Allele Frequency Calculator

The Allele Frequency Calculator

VCF files of variant sites and genotypes, released by the 1000 Genomes Project, are usually annotated with allele frequencies (AF) at the global and continental super population levels. Many users also want the AF of certain variants for the specific populations of interest. The AF Calculator provides an interface to generate AF for variants in a given genomic interval for a given population. If no specific population is specified, the tool will calculate and output AF for every population in the input files.

Input Files:

The AF Calculator takes a VCF file containing individual genotypes and a sample to population mapping file as input files. Both these files are released by the 1000 Genomes Project as part of their standard released on the project FTP site. The tool will also work with external files independent from the project, provided they are publicly visible. Local files can be used as input to the API Perl script of the Calculator.

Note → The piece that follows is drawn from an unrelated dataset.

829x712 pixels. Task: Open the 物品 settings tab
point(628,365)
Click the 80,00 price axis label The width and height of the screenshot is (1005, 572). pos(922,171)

The VCF file format specifications can be found at the hts-specs website.

The VCF files must be indexed by tabix. All vcf files found on the 1000 Genomes FTP site are indexed using this method. The tabix software is available from the SAMtools sourceforge project.

The sample to population mapping file is a tab-delimitated file; the first column is sample id; the second column is population. Additional columns will be ignored. An example can be found at the project ftp site in the phase1 integrated variant calls directory:

https://ftp.1000genomes.ebi.ac.uk/vol1/ftp/phase1/analysis_results/integrated_call_sets/integrated_call_samples.20101123.ALL.panel

The calculator must be given a genomic interval to define which sites are to have their frequencies calculated. For the web-based tool we recommend an interval shorter than 5 Mbases to ensure the tool returns in a reasonable time frame.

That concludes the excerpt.